By optimizing facility management through collaborative creation with customers, aims for stable provision of electric power
Hitachi has developed new technology supporting the formulation of facility maintenance plans, based on methodology called Reliability Centered Maintenance (RCM),*1 to enable efficient lifetime extension and upgrading of power transmission and distribution facilities while maintaining their reliability. Even when insufficient data is available for reliability analysis, the new technology is able to help quantify future failure risk by leveraging the accumulated experience and knowledge of engineers. Hitachi plans to promote optimization of facility management through collaborative creation (co-creation) with customers in Japan and overseas who are considering maintenance plans for their power transmission and distribution networks, thereby contributing to the stable provision of electric power (Figure 1).
The need for providing and maintaining power transmission and distribution networks has become more urgent with the increase in AI-driven data center construction and renewable energy use. This trend has made it necessary for companies involved in the power transmission and distribution business to carry out efficient lifetime extension and upgrading of their facilities while maintaining reliability. Although RCM is a standard method for evaluating equipment failure risk, the time and labor demands, including for data gathering, are seen as excessive.
Hitachi has drawn on its expertise built up over many years of equipment production and operation support to develop an RCM method designed specifically for use with power transmission and distribution facilities. Even in the case of equipment for which the amount of digital data necessary for reliability analysis is lacking, through collaborative creation with customers based on the RCM guidelines, and leveraging the experience and knowledge of engineers, the developed method can perform optimization of equipment, maintenance, and IoT, while quantifying future failure risk.
As a specific example, this method was used and evaluated in power substation equipment that had been in service for many years.
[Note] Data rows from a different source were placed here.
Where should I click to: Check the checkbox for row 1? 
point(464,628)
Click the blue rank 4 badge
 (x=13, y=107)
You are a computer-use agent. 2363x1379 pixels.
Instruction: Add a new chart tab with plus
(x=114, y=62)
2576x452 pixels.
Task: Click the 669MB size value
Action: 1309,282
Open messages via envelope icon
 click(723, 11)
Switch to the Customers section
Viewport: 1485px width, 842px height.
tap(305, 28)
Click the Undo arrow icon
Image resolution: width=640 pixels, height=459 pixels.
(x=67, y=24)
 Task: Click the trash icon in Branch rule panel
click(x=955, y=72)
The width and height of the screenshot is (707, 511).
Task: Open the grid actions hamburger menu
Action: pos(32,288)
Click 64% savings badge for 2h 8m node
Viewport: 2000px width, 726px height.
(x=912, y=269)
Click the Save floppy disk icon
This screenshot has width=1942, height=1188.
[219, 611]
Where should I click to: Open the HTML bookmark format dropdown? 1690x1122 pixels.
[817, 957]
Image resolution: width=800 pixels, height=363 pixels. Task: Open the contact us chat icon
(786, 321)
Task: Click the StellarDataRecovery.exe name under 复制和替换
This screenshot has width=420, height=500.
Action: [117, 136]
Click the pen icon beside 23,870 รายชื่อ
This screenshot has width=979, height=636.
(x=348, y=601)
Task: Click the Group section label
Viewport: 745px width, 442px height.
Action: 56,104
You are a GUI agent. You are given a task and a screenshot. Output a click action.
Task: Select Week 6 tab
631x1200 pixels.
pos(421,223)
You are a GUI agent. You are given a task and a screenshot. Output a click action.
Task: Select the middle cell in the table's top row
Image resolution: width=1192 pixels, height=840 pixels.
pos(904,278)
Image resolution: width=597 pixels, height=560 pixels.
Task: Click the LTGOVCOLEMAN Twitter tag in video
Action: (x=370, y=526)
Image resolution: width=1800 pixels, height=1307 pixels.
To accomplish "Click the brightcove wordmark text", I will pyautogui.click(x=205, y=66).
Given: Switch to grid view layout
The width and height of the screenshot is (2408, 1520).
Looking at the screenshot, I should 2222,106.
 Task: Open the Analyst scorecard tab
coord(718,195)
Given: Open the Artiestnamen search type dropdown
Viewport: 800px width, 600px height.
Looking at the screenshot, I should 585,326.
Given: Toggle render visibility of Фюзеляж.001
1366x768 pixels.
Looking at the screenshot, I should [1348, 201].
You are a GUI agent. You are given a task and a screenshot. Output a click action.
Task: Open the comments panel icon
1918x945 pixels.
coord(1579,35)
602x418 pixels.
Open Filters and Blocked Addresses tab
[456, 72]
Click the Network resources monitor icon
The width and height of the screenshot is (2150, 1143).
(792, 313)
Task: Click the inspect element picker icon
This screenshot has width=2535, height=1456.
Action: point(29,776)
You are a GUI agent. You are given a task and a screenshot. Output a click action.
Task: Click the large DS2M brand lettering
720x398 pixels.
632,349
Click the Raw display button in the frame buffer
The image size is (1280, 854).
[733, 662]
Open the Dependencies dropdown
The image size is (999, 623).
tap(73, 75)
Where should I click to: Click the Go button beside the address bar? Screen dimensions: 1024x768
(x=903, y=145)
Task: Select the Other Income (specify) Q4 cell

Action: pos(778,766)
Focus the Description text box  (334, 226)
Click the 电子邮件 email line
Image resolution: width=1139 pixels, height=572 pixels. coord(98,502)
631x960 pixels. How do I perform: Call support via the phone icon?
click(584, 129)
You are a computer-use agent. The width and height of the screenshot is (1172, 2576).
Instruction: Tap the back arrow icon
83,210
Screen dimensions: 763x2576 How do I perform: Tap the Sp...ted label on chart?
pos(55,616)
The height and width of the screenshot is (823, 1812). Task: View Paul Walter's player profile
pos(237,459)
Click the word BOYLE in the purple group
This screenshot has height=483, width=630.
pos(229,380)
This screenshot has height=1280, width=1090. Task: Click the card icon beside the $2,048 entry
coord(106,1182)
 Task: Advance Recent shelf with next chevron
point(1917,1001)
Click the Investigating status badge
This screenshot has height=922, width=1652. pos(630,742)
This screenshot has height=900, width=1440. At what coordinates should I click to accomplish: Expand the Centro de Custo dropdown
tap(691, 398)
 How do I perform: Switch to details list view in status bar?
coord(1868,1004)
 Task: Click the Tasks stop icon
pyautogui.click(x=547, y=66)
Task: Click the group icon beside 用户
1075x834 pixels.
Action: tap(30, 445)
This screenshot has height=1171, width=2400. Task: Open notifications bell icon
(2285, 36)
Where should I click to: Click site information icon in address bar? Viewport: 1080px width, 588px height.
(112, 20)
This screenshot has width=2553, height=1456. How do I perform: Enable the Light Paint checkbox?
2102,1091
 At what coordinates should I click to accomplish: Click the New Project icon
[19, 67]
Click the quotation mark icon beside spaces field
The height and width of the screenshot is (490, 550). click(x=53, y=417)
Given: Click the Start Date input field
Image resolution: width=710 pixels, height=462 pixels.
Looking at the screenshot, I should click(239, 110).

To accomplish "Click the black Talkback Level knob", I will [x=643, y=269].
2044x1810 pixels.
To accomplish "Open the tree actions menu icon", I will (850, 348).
The effectiveness of this method was confirmed in quantitatively comparing the failure risk between the existing maintenance plan and equipment upgrading, such as by IoT retrofitting.*2 The new technology will make possible efficient maintenance and upgrades of power transmission and distribution facilities while maintaining their reliability, and will also help in meeting the demands of the revenue cap system*3 recently introduced in Japan.
This technology was announced in part at the CIGRE (Conseil International des Grands Réseaux Électriques = International Council on Large Electric Systems) Paris Session 2024 held August 25–30, 2024.
*1 Reliability Centered Maintenance: A methodology for devising effective maintenance strategies to maximize the reliability of equipment and systems. It originally came into being for maintenance of airplanes, for which reliability is of the utmost importance.
*2 Installing the latest equipment and monitoring systems in existing facilities to upgrade their functions and performance.
*3 A new wheeling charge system introduced in Japan in fiscal 2023 aimed at realizing both the necessary investments in facilities and cost efficiency.